I want to create a mini shell for UNIX just to know the ins and outs of everything. I am having some confusions understanding things that I used to get for granted. This is kinda philosophical question. When I creating a "shell", I assume I have a UNIX with no shell, so what would be the std in and std out in this case? doesnt functions like system() and exec() use the shell to execute programs, so if I am creating a shell in the first place. How do these functions work?


There are several functions in the exec family: execve(2), execl(3), execle(3), execlp(3), execv(3), execvp(3). The first one, execve(2) is provided by the operating system kernel as a system call. (Well, okay, the function that programs call is provided by the system C library, but it is a simple wrapper around the system call.) The other functions provide slightly different semantics and are implemented in terms of the execve(2) function.

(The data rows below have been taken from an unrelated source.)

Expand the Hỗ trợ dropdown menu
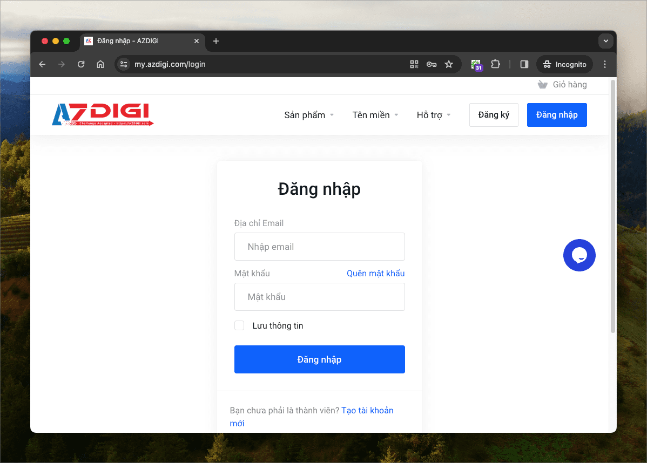This screenshot has width=647, height=463. tap(434, 115)
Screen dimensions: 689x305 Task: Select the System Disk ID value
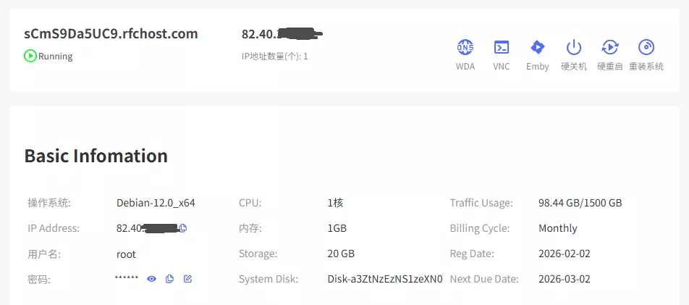tap(384, 279)
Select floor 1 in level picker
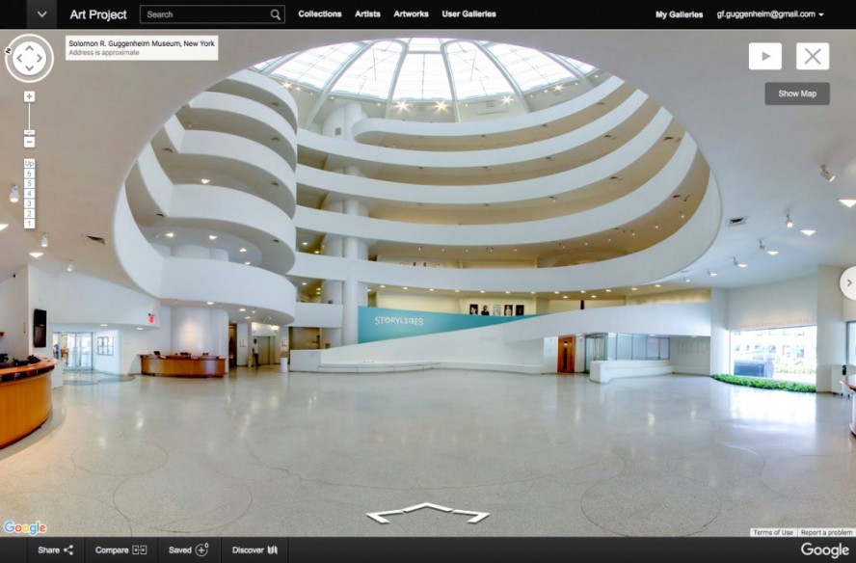Screen dimensions: 856x563 (29, 224)
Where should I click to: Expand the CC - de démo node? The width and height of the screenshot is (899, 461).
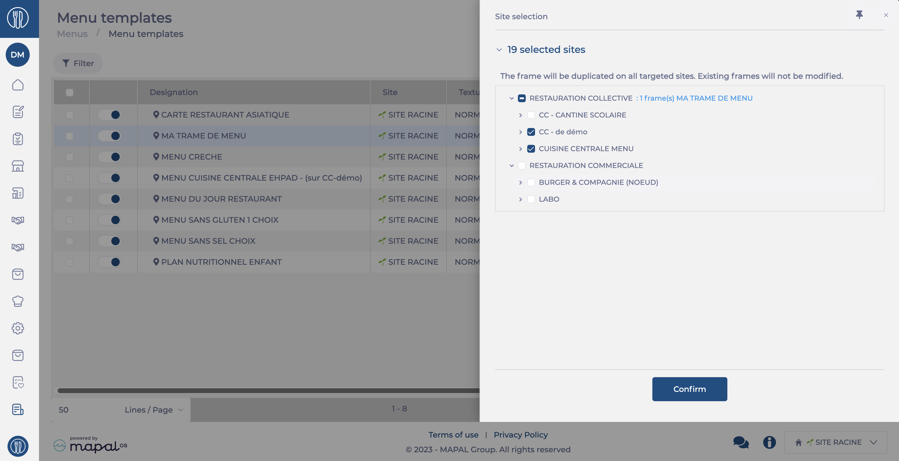pos(520,132)
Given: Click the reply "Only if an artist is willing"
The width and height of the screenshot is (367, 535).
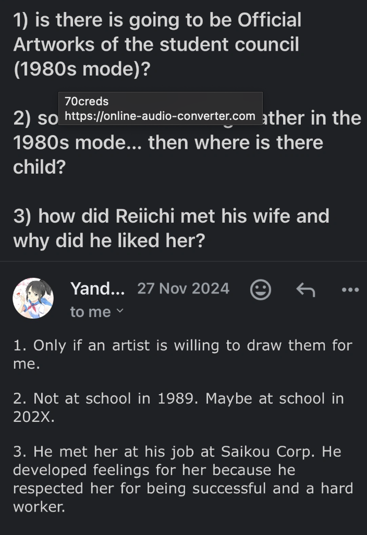Looking at the screenshot, I should pyautogui.click(x=182, y=345).

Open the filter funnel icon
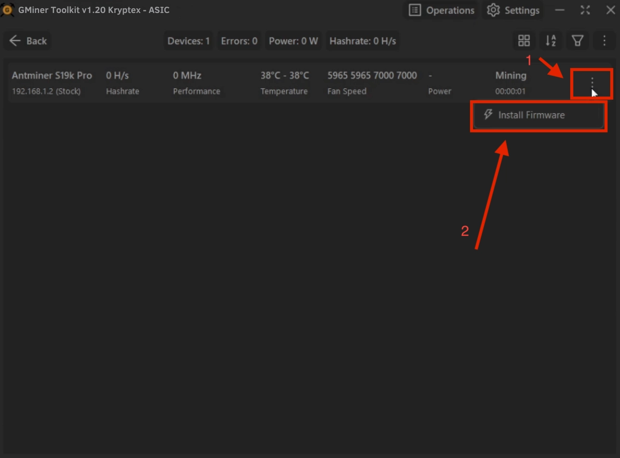coord(577,41)
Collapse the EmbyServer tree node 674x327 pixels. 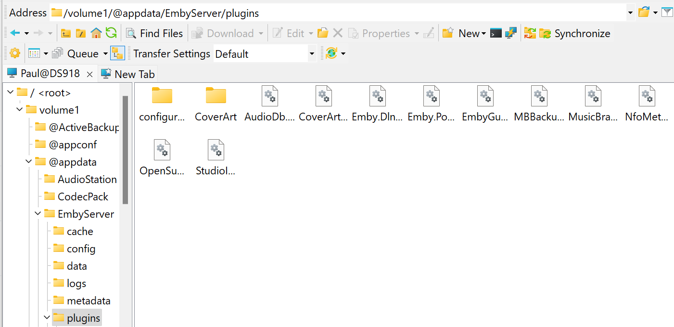click(x=38, y=213)

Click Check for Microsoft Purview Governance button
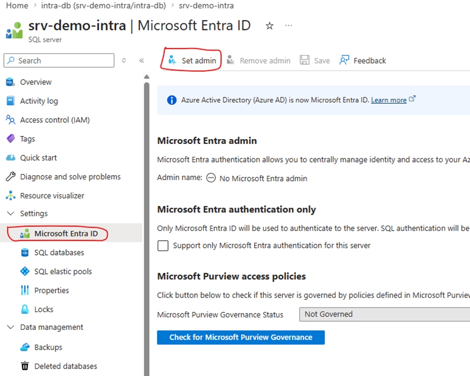pos(240,337)
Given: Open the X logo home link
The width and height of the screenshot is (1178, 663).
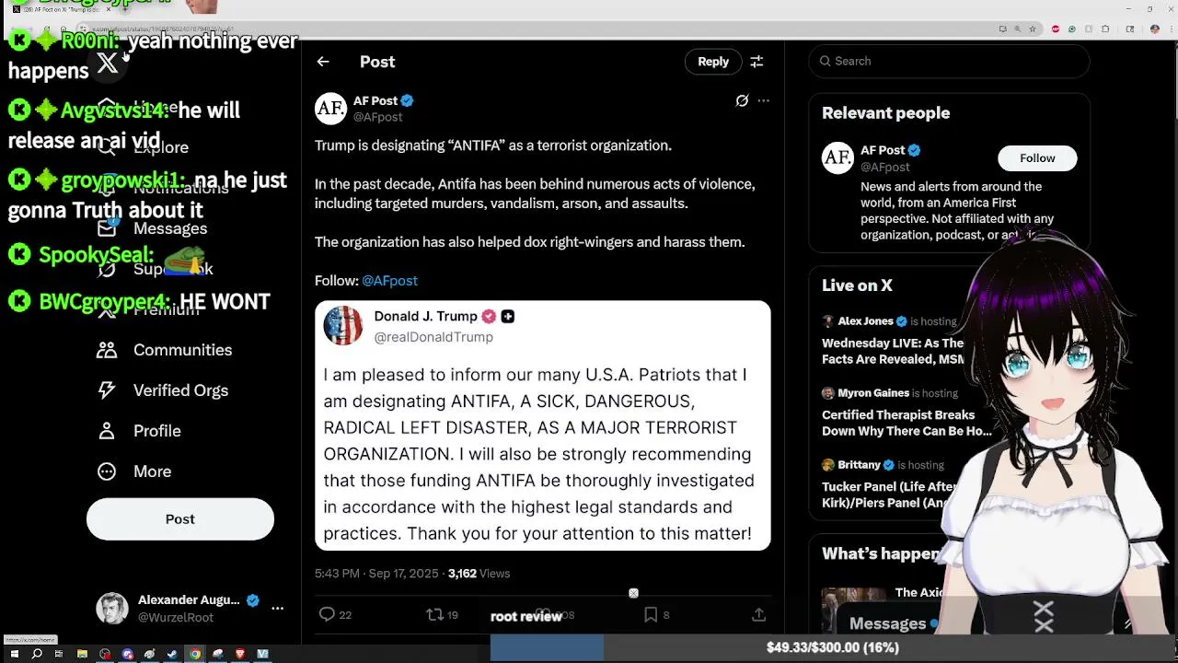Looking at the screenshot, I should point(108,64).
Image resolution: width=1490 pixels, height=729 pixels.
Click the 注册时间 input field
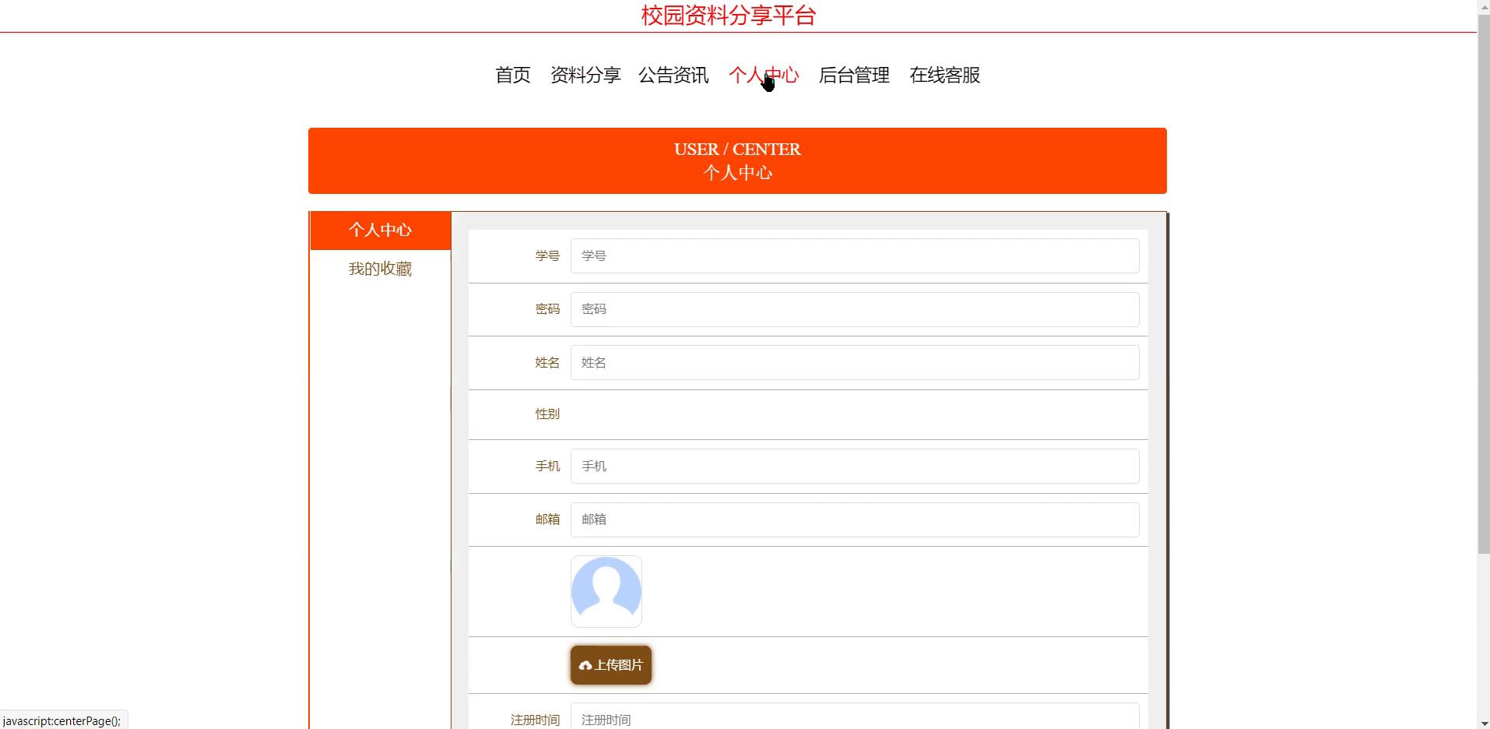click(854, 718)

The shells could use execvp(3) or execlp(3) to provide the PATH search for executables, but at least bash(1) hashes the full pathname of executables to provide a performance benefit. (See bash(1) built-in hash for details.)

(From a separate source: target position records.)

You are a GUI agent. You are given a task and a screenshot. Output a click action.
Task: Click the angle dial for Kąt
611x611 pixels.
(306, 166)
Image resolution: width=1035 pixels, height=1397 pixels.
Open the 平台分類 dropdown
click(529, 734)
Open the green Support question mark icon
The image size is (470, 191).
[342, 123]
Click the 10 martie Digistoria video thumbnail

system(3) is implemented via /bin/sh -c, as you've surmised.

The standard input and output is set up by whichever program spawned the shell. If a user logs in on the console directly, it'll be handled by agetty(8) or mgetty(8) or whichever getty-alike program handles direct logins. If a user logs in via sshd(8), then sshd(8) is in charge of creating the pty and delegating the terminal slave to the shell. If a user creates their shells via xterm(1) or other terminal emulators, then those processes will be responsible for hooking up the standard input, output, and error for the shell.


system(3) does indeed use (possibly directly or indirectly via exec) a shell to do its work. exec(3) and friends, however, do not use a shell, but rather execute the specified program image directly. You can see this simply by reading their respective man pages.

One difference is that with system(), you will see sugar like wildcards being expanded, whereas if you pass * as an argument to your program using exec(), your program will see the literal asterisk (and probably not know what to do).

A shell can be implemented using exec() among other things. It gets its stdin and stdout from something called the TTY (teletype, or old-school terminal) or PTY (pseudo-terminal, as in modern systems). See posix_openpt(2).